Interestingly, neither the CPSA nor the regulations define the term “consumer.”  However, the legislative history provides a little more guidance. It says:

….products which are primarily or exclusively sold to industrial or institutional buyers would be included within the definition of consumer product so long as they were produced or distributed for use of consumers.

It is not intended that true “industrial products” be included within the ambit of the Product Safety Commission’s authority. Thus, your committee has specifically excluded products which are not

customarily produced or distributed for sale to or use of consumers. The occasional use of industrial products by consumers would not be sufficient to bring the product under the Commissions, [sic] jurisdiction. The term “customarily” should not be interpreted as intending strict adherance [sic] to a quantum test, however, your committee is aware that some products which were initially produced or sold solely for industrial application have often become broadly used by consumers. If the manufacturer or distributor of an industrial product fosters or facilitates its sale to or use by consumers, the product may lose its claim for exclusion if a significant number of consumers are there by exposed to hazards associated with the product. [H.R. Rep. 92-1153, 92d Cong., 2d Sess 218 (1973)]

Subsequent to the passage of the CPSA, the Commission staff answered inquiries coming from the public and industry concerning whether certain products were to be considered consumer products. Most of these answers are contained in Advisory Opinions issued by the CPSC’s General Counsel. (The opinions can be found at http://www.cpsc.gov/en/Regulations-Laws–Standards/Advisory-Opinions/.)

- _GIVEN DATA_:
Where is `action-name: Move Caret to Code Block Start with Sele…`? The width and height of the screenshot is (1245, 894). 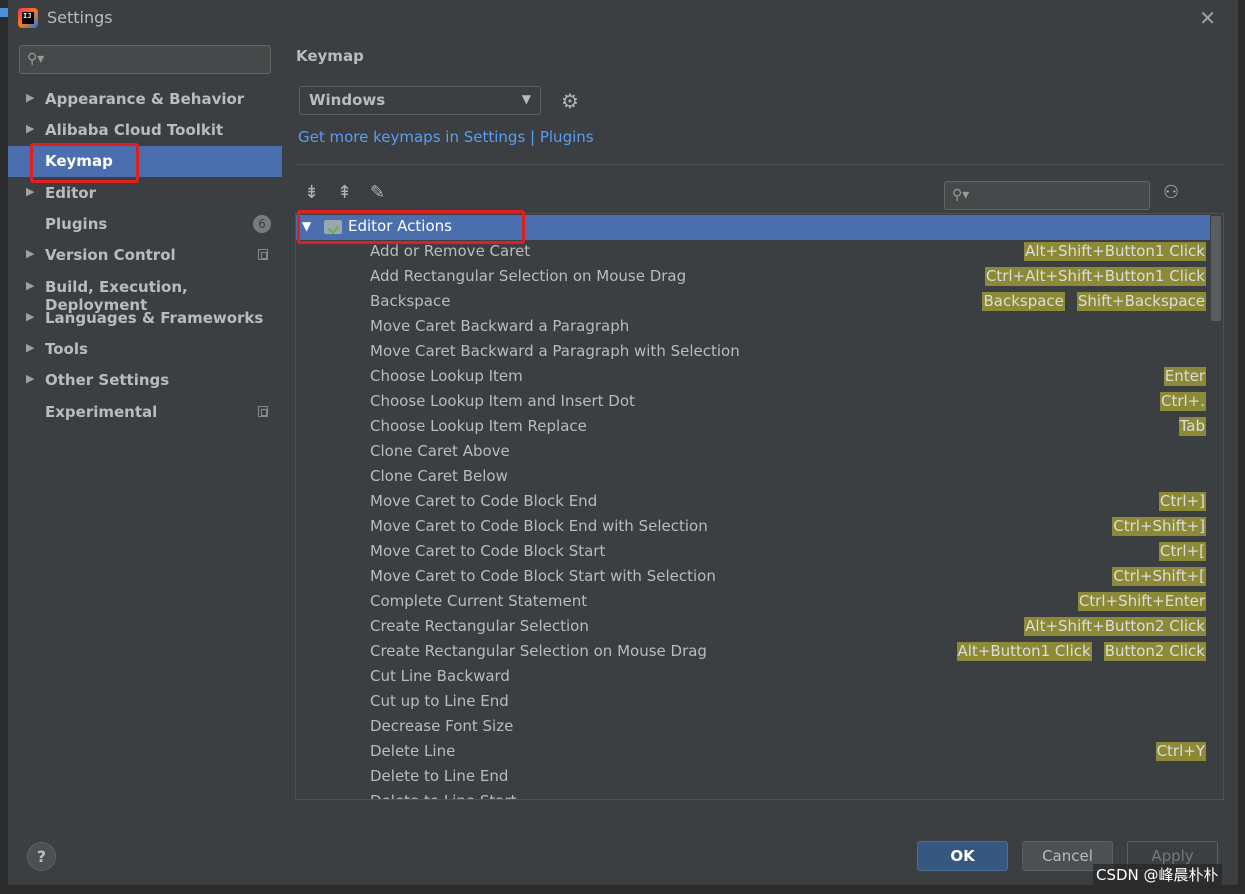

- _TASKS AND EXERCISES_:
A – Decide whether each statement agrees with the passage above on what counts as a consumer product: (i) The CPSA and its regulations both define the term "consumer." (ii) Occasional consumer use of an industrial product is enough to bring that product under the Commission's jurisdiction. (iii) Most of the staff's answers to inquiries are contained in Advisory Opinions issued by the CPSC's General Counsel. For each one, answer yes or no and quote the words of the passage that decide it.
B – Reproduce the part of the passage above on what counts as a consumer product that lies between "Interestingly, neither the" and "for use of consumers.", inclusive.
C – Resume the passage above on what counts as a consumer product, starting after its last sentence.

- _RESULTS_:
A –
(i) No: "neither the CPSA nor the regulations define the term “consumer.”"
(ii) No: "The occasional use of industrial products by consumers would not be sufficient"
(iii) Yes: "Most of these answers are contained in Advisory Opinions issued by the CPSC’s General Counsel."

B –
Interestingly, neither the CPSA nor the regulations define the term “consumer.”  However, the legislative history provides a little more guidance. It says:

….products which are primarily or exclusively sold to industrial or institutional buyers would be included within the definition of consumer product so long as they were produced or distributed for use of consumers.

C –
It should be noted that Advisory Opinions are not approved by the CPSC Commissioners and therefore can be superseded by the General Counsel, the Commission, or by operation of law. As such, these opinions are not enforceable under the law and have been ignored by some individual manufacturers and even entire industries. Despite that, advisory opinions are useful to consider and can be the basis for a company to make a decision on the question of what is a consumer product. For a more definitive answer, a manufacturer could request a new advisory opinion on a particular product, but should be careful doing so as they may not like the answer.

There are very few opinions concerning when an industrial product becomes a consumer product. However, several Advisory Opinions on this question are useful to consider. One opinion (see #231 on the CPSC website) concerning “lift-off aerial baskets” said:

The correspondence submitted to this office does not indicate that Lift-Off aerial baskets are produced or distributed for any consumer use or enjoyment. There is no information to support a finding that this product is customarily sold or leased to or used or enjoyed by consumers; and there is also no information to support a finding that the manufacturer or distributor of the product has fostered or facilitated its sale to or use by consumers. As a result, based on information contained in this correspondence, we do not believe that this product would fall within the jurisdiction of the Commission under the CPSA. Our interpretation on this matter is consistent with an earlier advisory opinion (copy attached) in which we concluded that the Commission would not have jurisdiction over work platforms mounted on motor vehicles.

Another Advisory Opinion concerning farm products (#107) made it clear that the manufacturer was responsible to determine how its product would be distributed and used when it said:

However, the manufacturer of a product has the responsibility to determine the distribution and use patterns of its products and to act accordingly. In our opinion, any doubts should be resolved in favor of considering a product to be a consumer product.

And the CPSC General Counsel said in another opinion (#290):

…if consumer use patterns were to change in the future so that these mowers would be used more than occasionally by consumers, they could then be considered subject to the standard.

Last, an Advisory Opinion in the 1980s (#297), provided some factors to be considered for the
“current use and distribution patterns.” These factors dealt with:

  • Weight and cost of the products
  • Are sales made directly to retail dealers?
  • Have ads been placed in consumer publications?
  • Are products produced in low volume so as not to look like mass produced products?
  • Do distributors believe that nearly 100% of the products are sold to commercial users, not consumers?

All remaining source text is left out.